**Extracted text**

Home Revolution
Honey, I’m homeschooled!
Edit was invited to create a learning activity for parents and children stuck at home as part of Open City’s Architecture at Home series in May 2020. Architecture at Home, in collaboration with Celebrating Architecture, was set up during the COVID 19 lockdown to create learning materials for parents, teachers and children.
As home became school, Home Revolution asked children to engage with their new learning environments and think about how the rooms and things surrounding them shape the way they live. The activity asks students to reimagine these spaces and objects through making drawings, collages, models and one-to-one prototypes; and to share how the tweaks they made could change the way they use these objects and interact as a family or even neighbourhood around them.
"What if we shared communal utilities such as water, electricity and gas, and they were all stored in the same place, along with the appliances they connect to? Sharing the cost of these things would certainly be helpful. How would sharing these things change our relationship with our neighbours? Maybe we would clean, cook, garden, even do laundry together. If we are sharing all of these appliances and chores, what else might we decide to start sharing? Would chores still feel like chores?"
"We are taught to use different rooms within our house for specific actions: we sleep in the bedroom, we eat in the kitchen, we clean ourselves in the bathroom. What would happen if these actions were mixed by misplacing the furniture that supports them? What if taking a bath could be as exciting as being at the beach, if the bathtub was maybe in the living room?"
"Could you imagine a new dinner table where everyone eats together on a giant plate or drinks together with a long garland of glasses? It could result in lots of options of food and drinks, shared equally by the entire family. Could washing up become a fun collective activity to do all together after pudding?"

**Check your understanding**
1. List the forms of making through which the Home Revolution text says students reimagine spaces and objects.
2. According to the Home Revolution text, in which month and year was Edit invited to create the learning activity?
3. Reproduce the part of the Home Revolution text starting with "Edit was invited" and going on through "neighbourhood around them.".

**Dataset extract**
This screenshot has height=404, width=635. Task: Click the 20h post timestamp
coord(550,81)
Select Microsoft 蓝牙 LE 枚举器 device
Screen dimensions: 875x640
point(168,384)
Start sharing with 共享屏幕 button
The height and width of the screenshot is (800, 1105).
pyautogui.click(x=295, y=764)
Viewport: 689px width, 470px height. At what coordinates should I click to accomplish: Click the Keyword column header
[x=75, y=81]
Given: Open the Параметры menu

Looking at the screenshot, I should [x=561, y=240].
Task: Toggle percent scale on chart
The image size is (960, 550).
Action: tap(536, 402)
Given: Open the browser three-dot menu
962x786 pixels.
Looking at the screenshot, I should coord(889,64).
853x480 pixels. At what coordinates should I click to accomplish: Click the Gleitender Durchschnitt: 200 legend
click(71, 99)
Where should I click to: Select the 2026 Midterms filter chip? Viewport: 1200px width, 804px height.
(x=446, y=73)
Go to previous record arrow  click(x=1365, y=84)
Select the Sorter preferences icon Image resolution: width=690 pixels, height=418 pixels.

**Solutions to the problems**
1.
drawings
collages
models
one-to-one prototypes

2. May 2020

3.
Edit was invited to create a learning activity for parents and children stuck at home as part of Open City’s Architecture at Home series in May 2020. Architecture at Home, in collaboration with Celebrating Architecture, was set up during the COVID 19 lockdown to create learning materials for parents, teachers and children.
As home became school, Home Revolution asked children to engage with their new learning environments and think about how the rooms and things surrounding them shape the way they live. The activity asks students to reimagine these spaces and objects through making drawings, collages, models and one-to-one prototypes; and to share how the tweaks they made could change the way they use these objects and interact as a family or even neighbourhood around them.